By nature, remote work makes it more difficult for your DevOps team to do their jobs. Team members are working in various environments, but also distributed across geographies. And in this new frontier, DevOps must provide service as usual, continuing their development projects and ensuring communication and alignment among departments when it comes to the organization’s technology and IT needs.
Even more, in a distributed, remote workforce, disruptions to application performance and security issues are more likely to occur and DevOps professionals must be equipped to identify and correct them quickly. For these reasons, it’s critical that these teams have the right tools and support to remain operational, communicate effectively across departments and neutralize threats—keeping applications and the organization running.
How to Support Remote DevOps Teams
Remote success looks different for every DevOps team based on organization size, industry and business need. However, the following strategies can be applied universally and may even serve as building blocks on technological foundations you already have in place:
Continue migrating operations to the cloud. Your cloud infrastructure is the backbone of any remote support plans for DevOps teams. Migrating operations to the cloud is the biggest enabler in making sure your team is not tied to any physical location and can do their jobs without relying on a single data center or headquarters. For example, deploying your open source data infrastructure in public clouds not only makes it easier for team members to access the data but also increases developer and operational velocity, which accelerates application innovation. While most organizations are well into their migration to the cloud, it’s critical to accelerate the process to expand across more operational areas. Traditional work environments likely won’t return to fully in-office experiences. Rather, many organizations will implement a hybrid working model. Refining and expanding your cloud infrastructure will help you make that transition and continue supporting an in-office, remote or hybrid team in the future.
Automate security and performance monitoring. DevOps teams are under pressure to scale solutions for remote work, such as company VPNs for network access and secure application logins.

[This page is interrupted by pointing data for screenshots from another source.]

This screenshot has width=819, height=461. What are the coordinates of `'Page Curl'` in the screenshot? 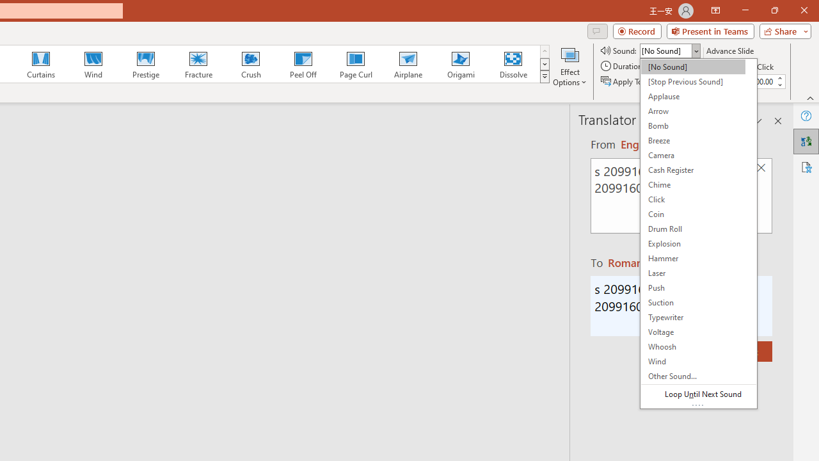 It's located at (355, 64).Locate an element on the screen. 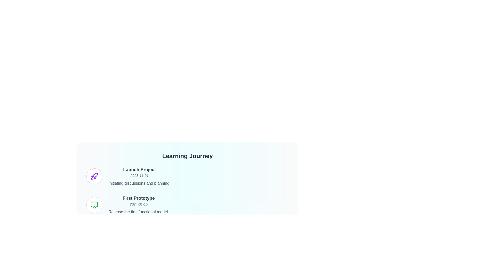 This screenshot has height=271, width=482. the label element displaying the title 'First Prototype', which includes the date '2024-01-15' and the description 'Release the first functional model.' is located at coordinates (139, 205).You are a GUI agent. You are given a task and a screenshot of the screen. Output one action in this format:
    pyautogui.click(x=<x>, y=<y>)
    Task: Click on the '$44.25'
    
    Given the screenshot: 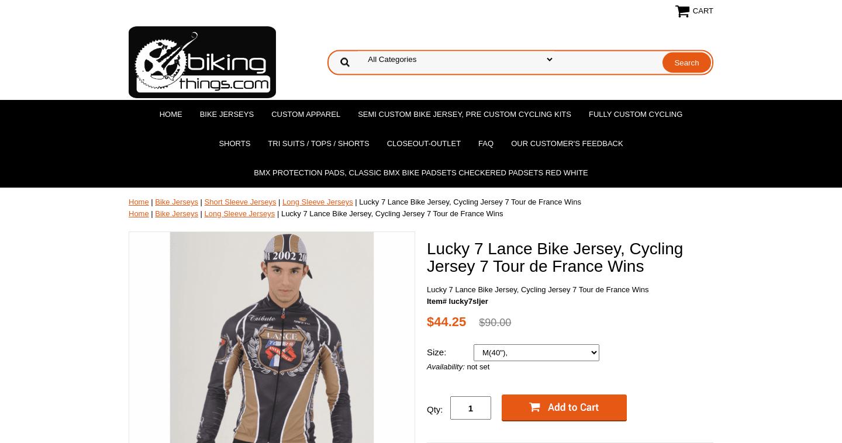 What is the action you would take?
    pyautogui.click(x=445, y=321)
    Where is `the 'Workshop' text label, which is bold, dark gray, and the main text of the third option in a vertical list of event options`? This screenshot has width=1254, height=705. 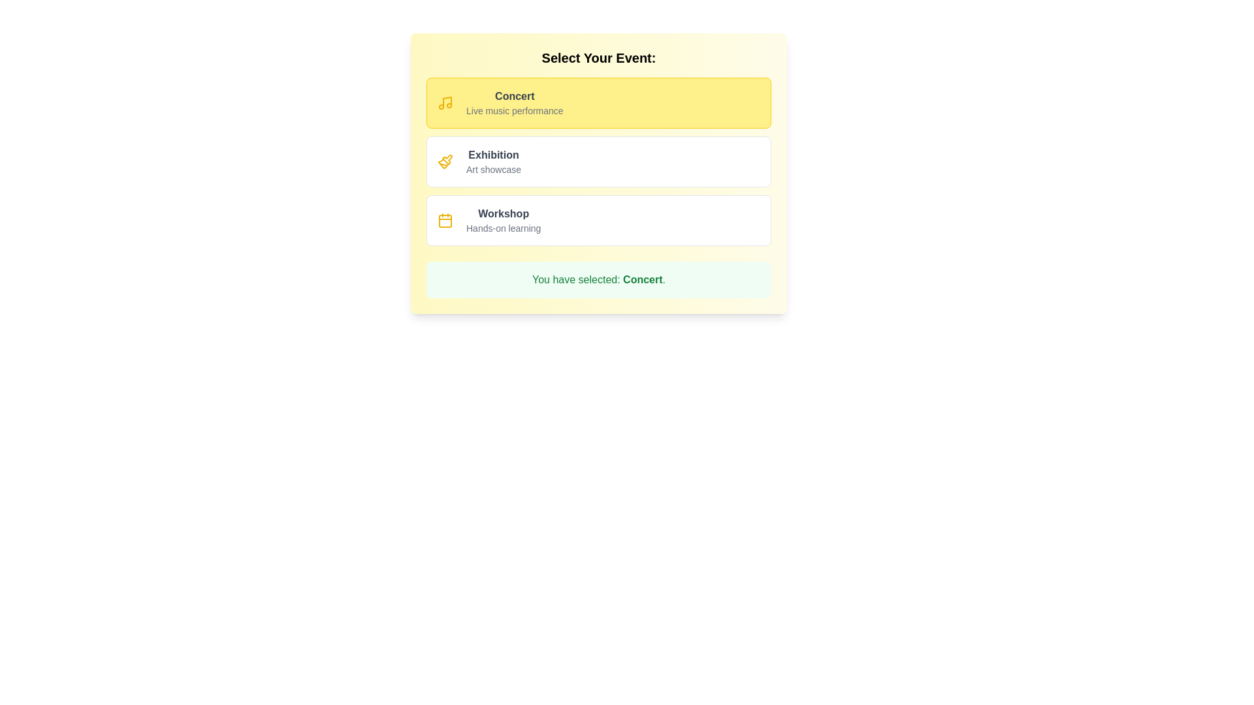
the 'Workshop' text label, which is bold, dark gray, and the main text of the third option in a vertical list of event options is located at coordinates (503, 213).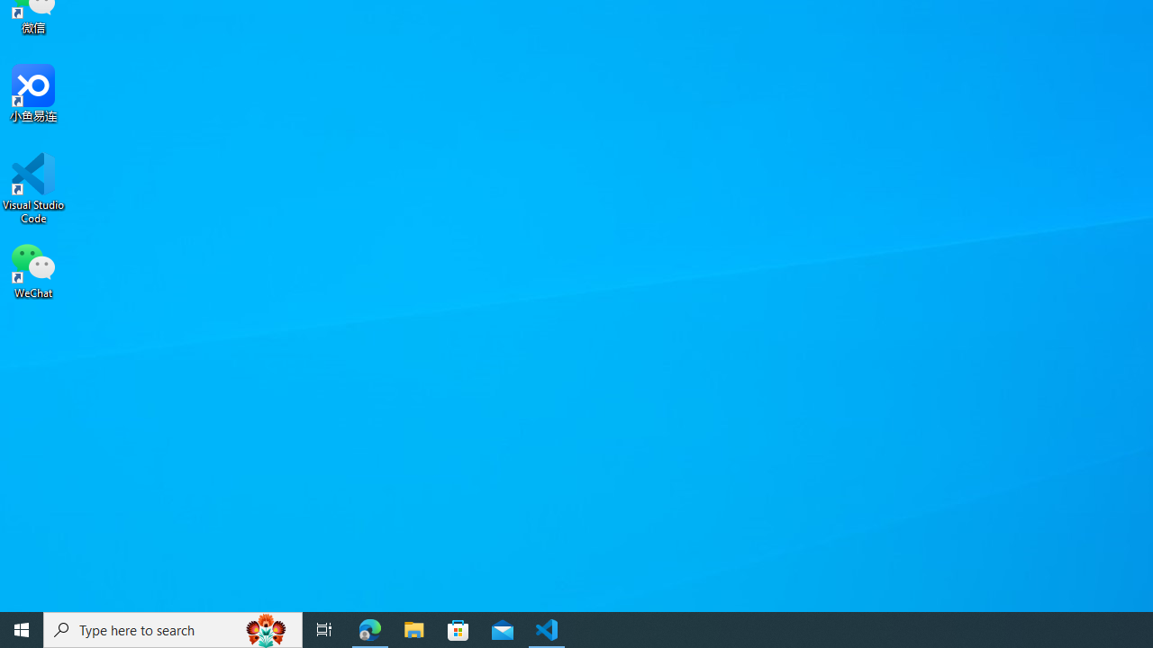 This screenshot has width=1153, height=648. What do you see at coordinates (33, 269) in the screenshot?
I see `'WeChat'` at bounding box center [33, 269].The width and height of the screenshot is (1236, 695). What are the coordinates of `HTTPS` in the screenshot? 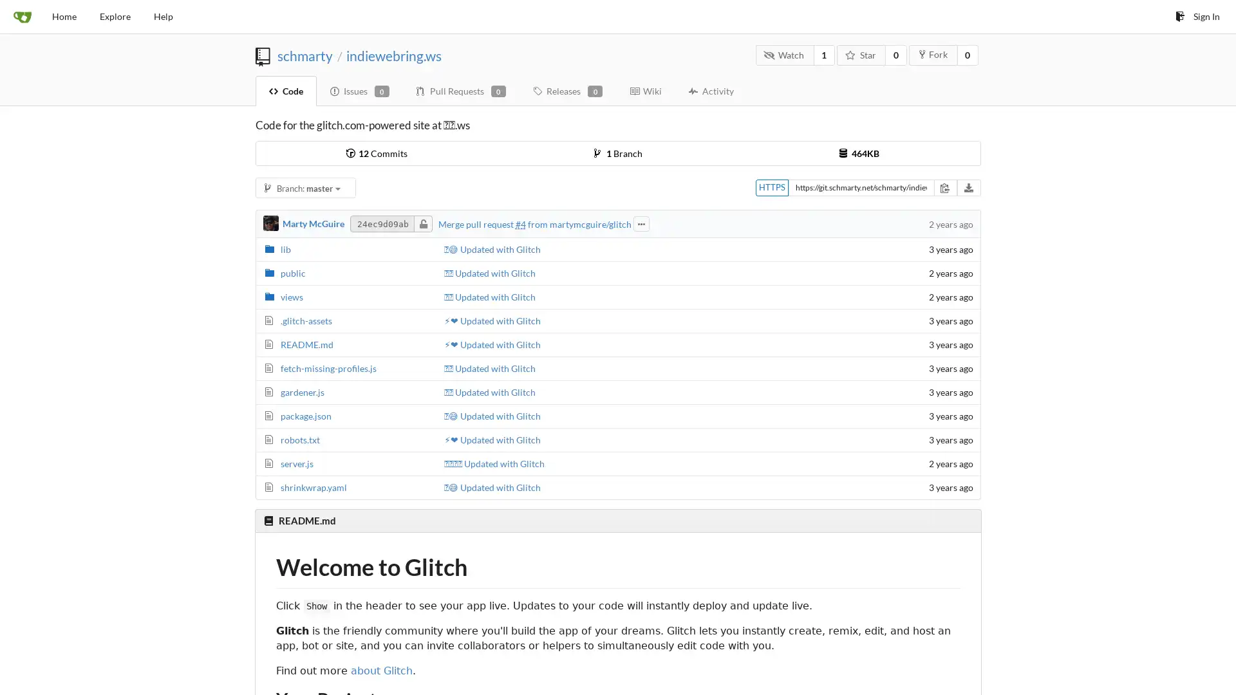 It's located at (771, 187).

They must also be alerted to and able to track any security issues that arose during the hasty transition to remote work. Automated monitoring of software performance and trends keeps teams ahead of threats and minimizes deployment issues. The software sends alerts and allows teams to view data in real-time. Even more, machine learning technology can analyze the data and identify trends about application performance, the cloud environment and data usage. This level of monitoring and analysis is only possible with automation and makes it much easier for DevOps teams to meet IT service requirements as the remote technology landscape rapidly changes.
Increase communication and collaboration efforts. It’s crucial that DevOps teams are in constant communication with key departments across the organization, including security and executive leadership, as well as with other employees to discuss what’s working and what needs to become a priority for change. To help support knowledge sharing across a remote team, first ensure you communicate all application metrics clearly so every member of the team understands and is aligned on projects and next steps. Dashboards can help in this arena, collecting and converting key data points into visuals. And while you can easily create and host meetings with conference calls and video conferencing software, informal face-to-face conversations are harder to re-create—and that’s where ideas are born. To combat this loss, arrange for non-structured discussions without strict agendas or topics to encourage idea sharing, creativity and inspiration among employees.
Remote work has broken down the traditional DevOps team structure, but this new way of work provides an opportunity to build something better—more time for independent, focused work, a superior work-life balance and modern cloud-based solutions for daily tasks. Supporting DevOps teams as they grapple with the new pressures of remote work is the key to ensuring your organization runs smoothly during the transition—cloud infrastructure, automation and communication are just a few of the strategies to do so.